W Polsce modelową rzemieślniczą destylarnią jest gorzelnia Z. Kozuba i Synowie, która niedawno wprowadziła na rynek swoją pierwszą polską whisky.

Z kolei w Sosnowcu powstaje właśnie projekt Destylarni Cesarskiej. W małej rzemieślniczej destylarni od połowy przyszłego roku mają być produkowane m.in. słodowe whisky w beczkach po sherry i czerwonym winie oraz sezonowe wódki. Na naszym rynku także zaczyna coś się zmieniać, jednak na razie bardziej dotyczy to alkoholi niskoprocentowych, takich jak np. cydr, którego produkcja w przeciągu ostatniego roku znacząco wzrosła.

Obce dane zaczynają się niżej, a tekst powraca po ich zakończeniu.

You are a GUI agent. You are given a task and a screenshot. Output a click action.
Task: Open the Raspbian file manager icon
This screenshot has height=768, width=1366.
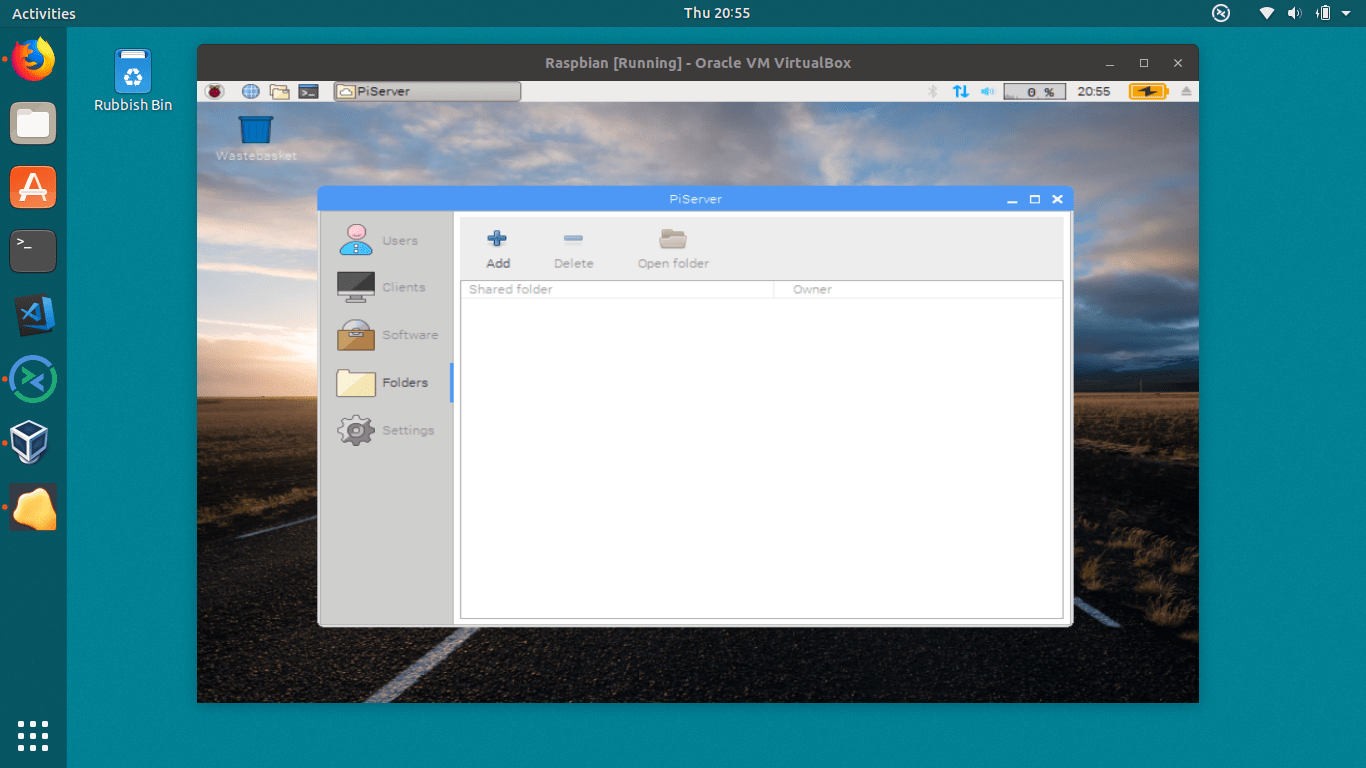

Popularność inwestowania w whisky widoczna również jest m.in. na aukcjach rzadkich butelek. Według badań serwisu Rare Whisky 101 w pierwszym kwartale 2015 roku na brytyjskich aukcjach sprzedano 20 628 egzemplarzy single malt whisky, czyli o 35% więcej niż w tym samym okresie w roku 2014. 

Niestety zgodnie z obowiązującymi przepisami w Polsce obrót alkoholem przez osoby fizyczne, a przede wszystkim ich odsprzedaż jest złamaniem prawa. Dlatego większość ekspertów rekomenduje inwestycje w beczki bądź butelki przechowywane w składach celnych.